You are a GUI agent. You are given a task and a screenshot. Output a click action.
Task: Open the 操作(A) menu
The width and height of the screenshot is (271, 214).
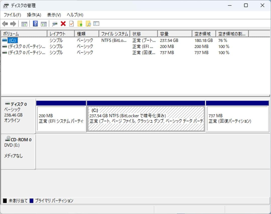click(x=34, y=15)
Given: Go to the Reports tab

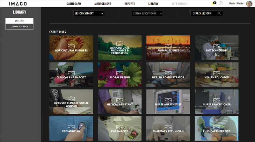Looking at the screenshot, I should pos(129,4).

==

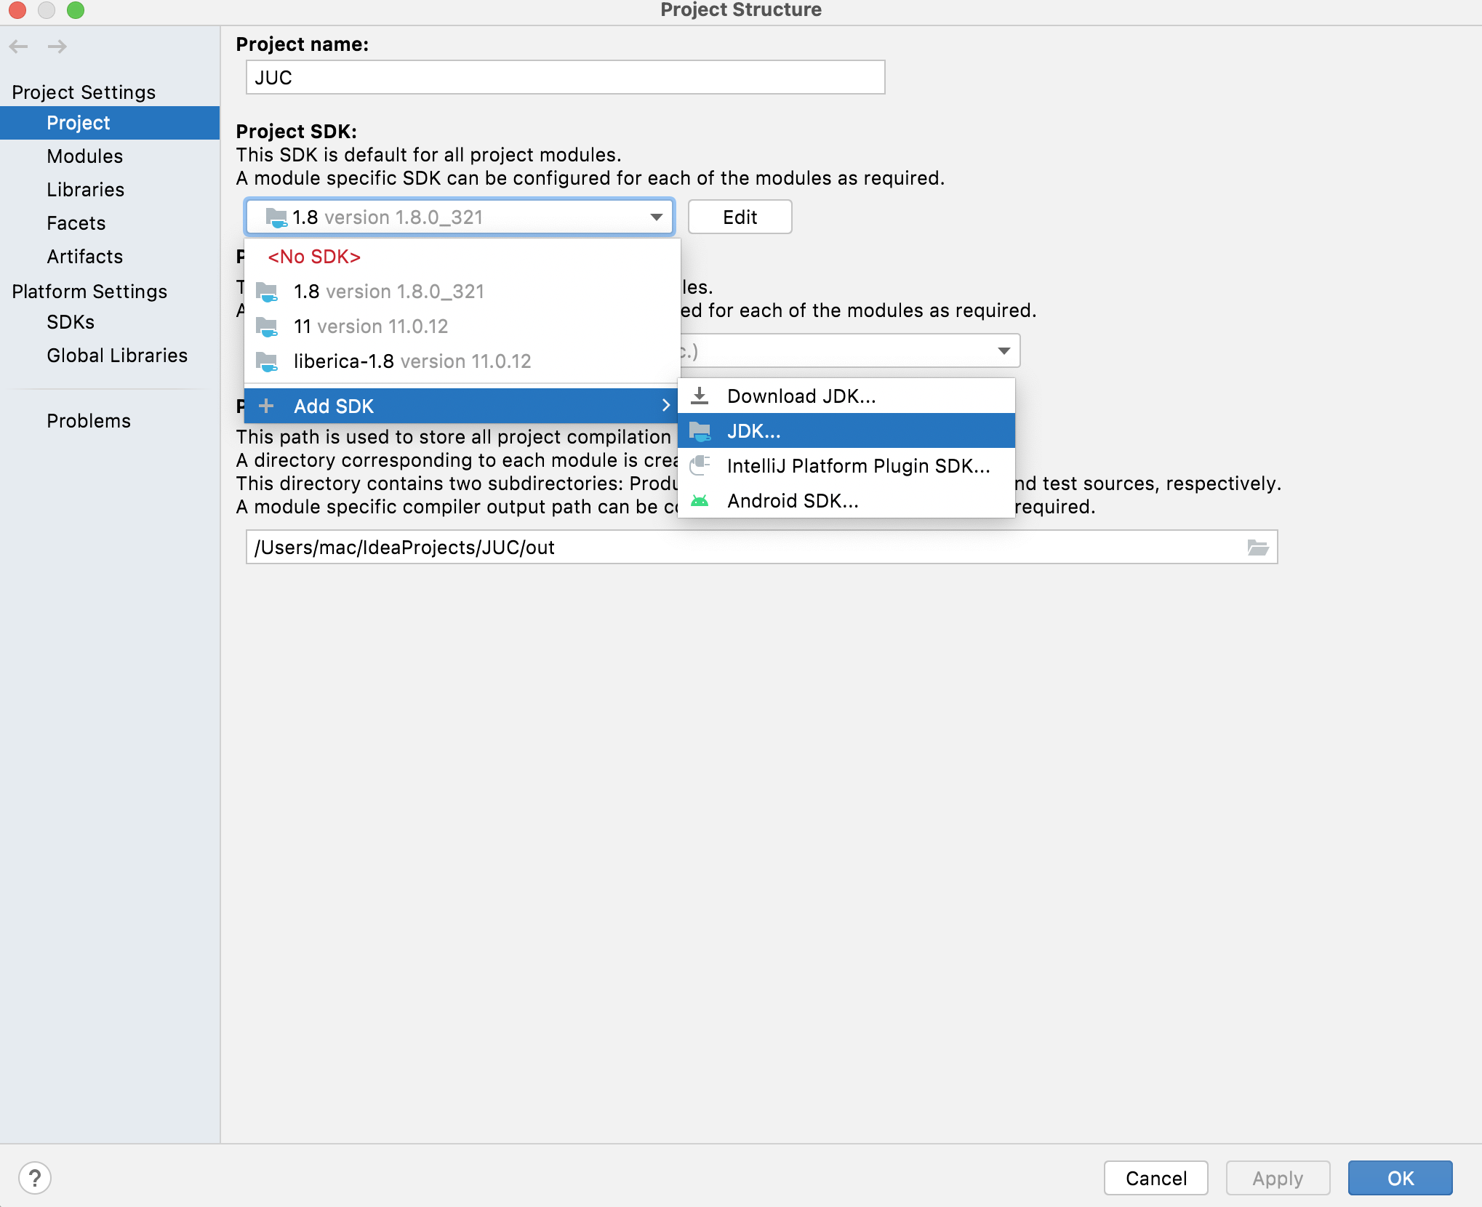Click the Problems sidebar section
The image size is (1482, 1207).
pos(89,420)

...

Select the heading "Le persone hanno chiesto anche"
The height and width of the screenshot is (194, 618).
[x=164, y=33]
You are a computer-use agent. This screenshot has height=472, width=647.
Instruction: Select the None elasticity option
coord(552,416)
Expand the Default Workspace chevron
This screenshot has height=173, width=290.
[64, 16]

#### REQUIRED WORK:
Copy each line of the material where "agent" is found.

#### SOLUTION:
You are a GUI agent. You are given a task and a screenshot. Output a click action.
You are a computer-use agent. This screenshot has height=472, width=647.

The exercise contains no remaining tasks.